Directions for this task
Pick out each line in the rows below that contains the word "should" and copy those lines. Case matters.
===== Records provided
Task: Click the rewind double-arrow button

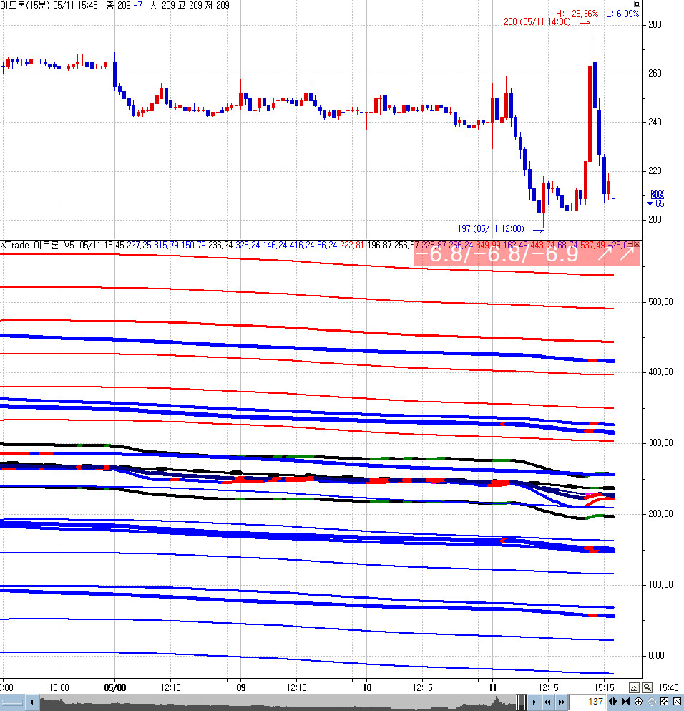Action: [547, 702]
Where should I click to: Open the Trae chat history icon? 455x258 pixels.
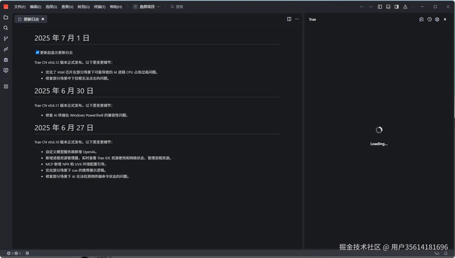coord(429,19)
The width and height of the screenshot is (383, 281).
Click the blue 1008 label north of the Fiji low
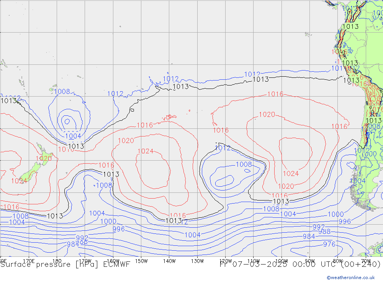(x=62, y=91)
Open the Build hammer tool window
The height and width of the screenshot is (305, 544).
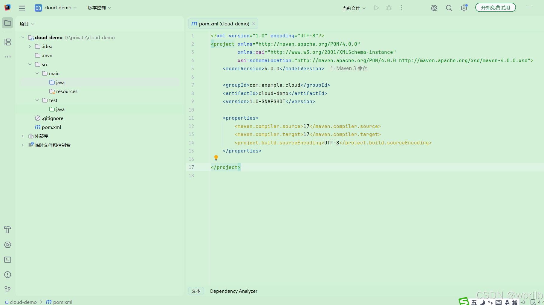(7, 230)
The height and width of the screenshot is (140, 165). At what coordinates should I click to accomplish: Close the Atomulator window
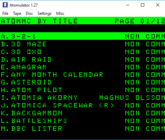click(x=158, y=5)
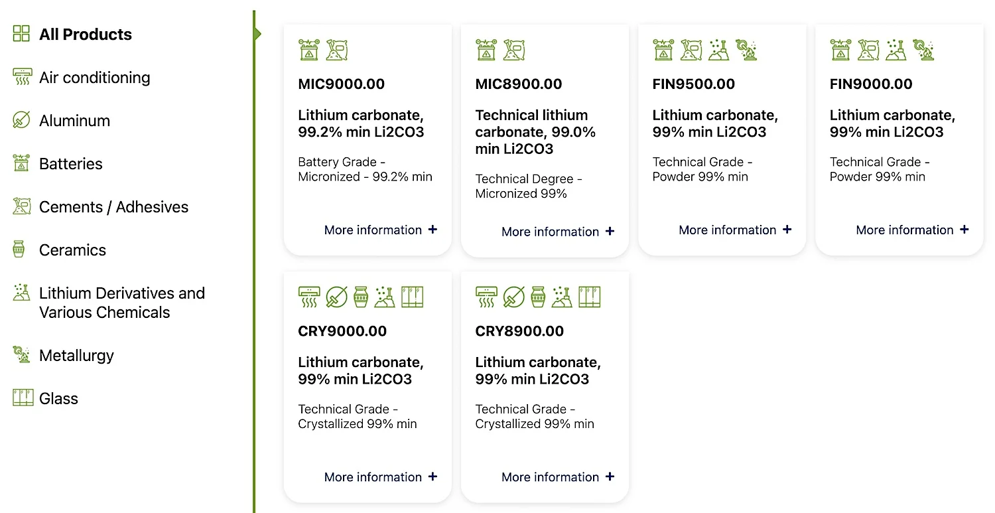Viewport: 995px width, 513px height.
Task: Expand More information on MIC9000.00 card
Action: 381,230
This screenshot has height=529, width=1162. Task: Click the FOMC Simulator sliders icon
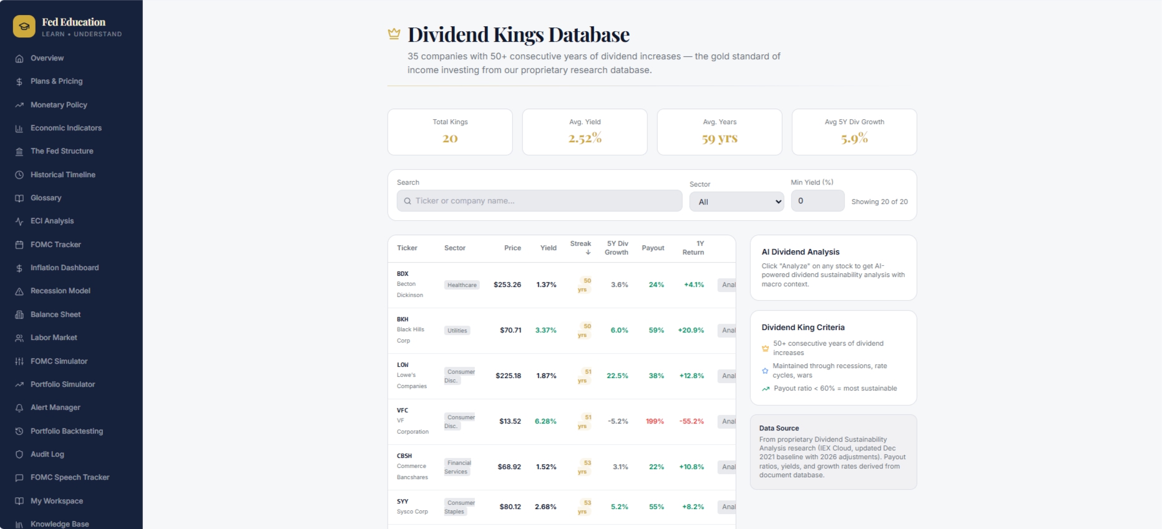pos(19,361)
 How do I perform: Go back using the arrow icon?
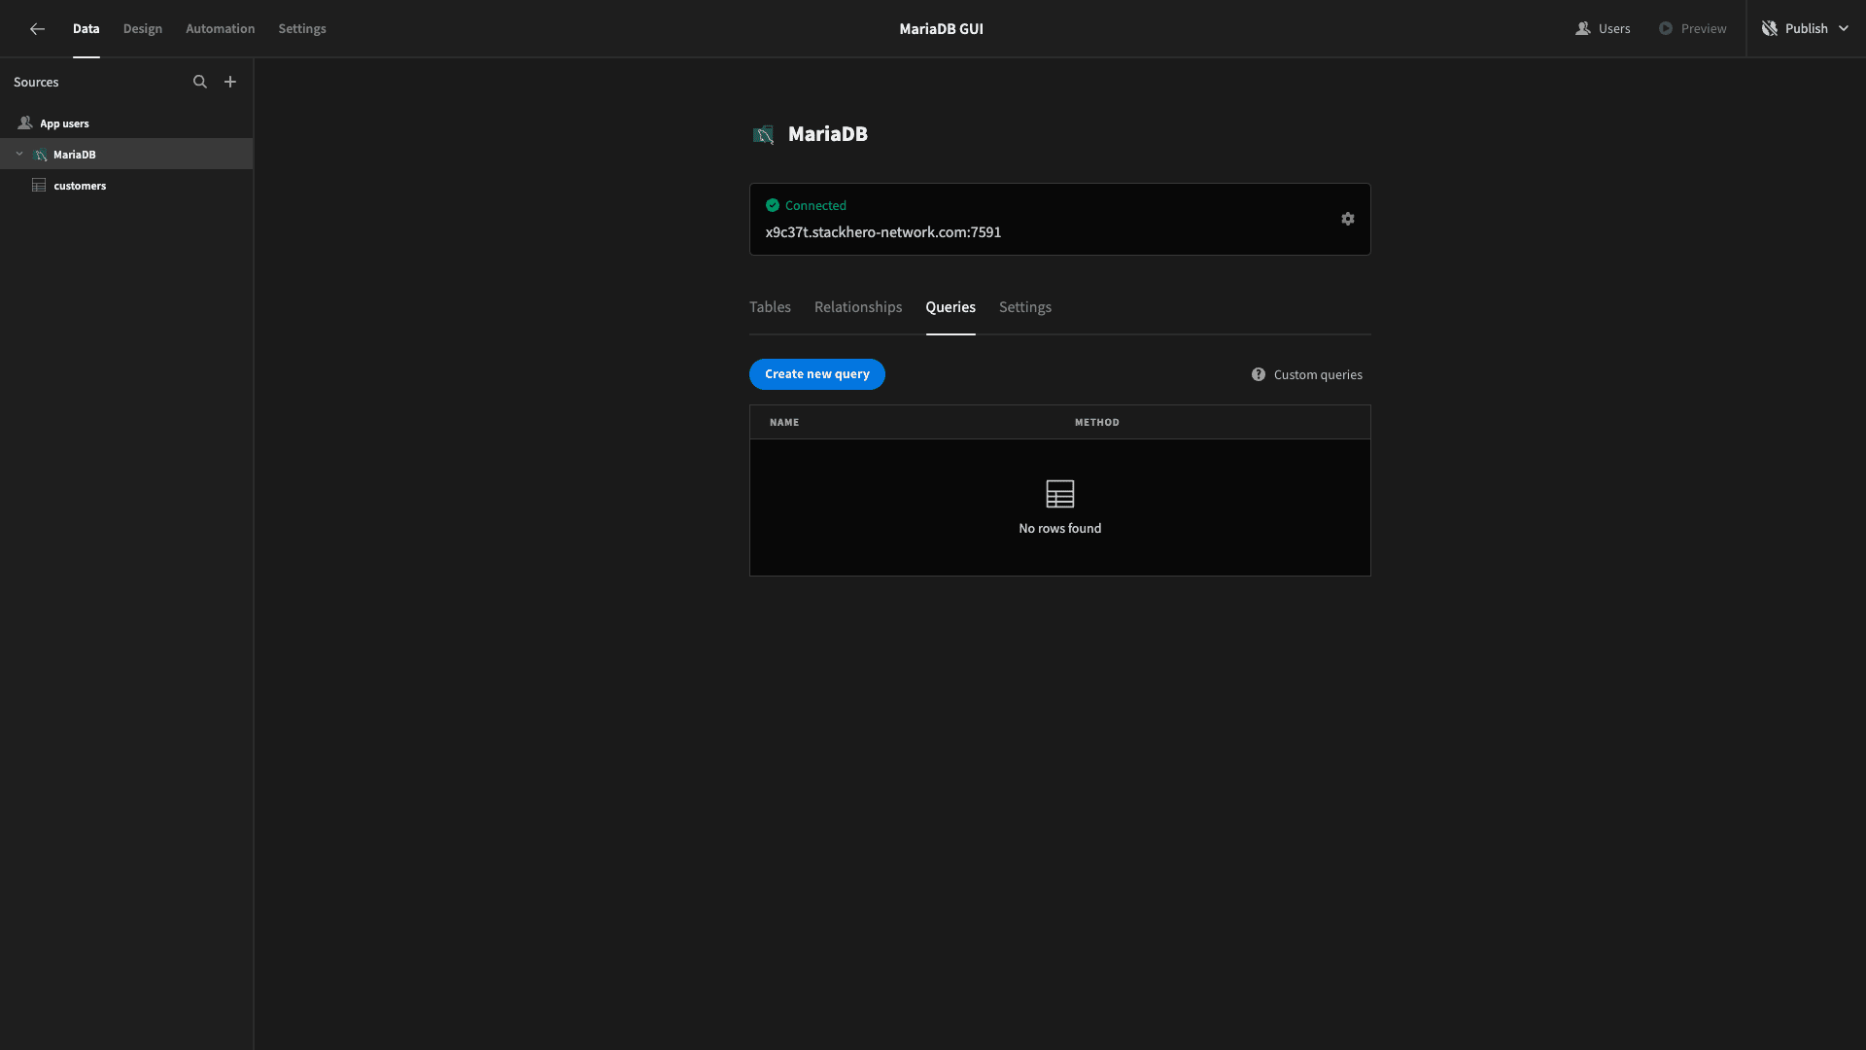(x=37, y=29)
==========
Task result
Where should I click to: Open the Trae chat history icon? 455x258 pixels.
The height and width of the screenshot is (140, 165). At what coordinates should I click to accomplish: Close the Atomulator window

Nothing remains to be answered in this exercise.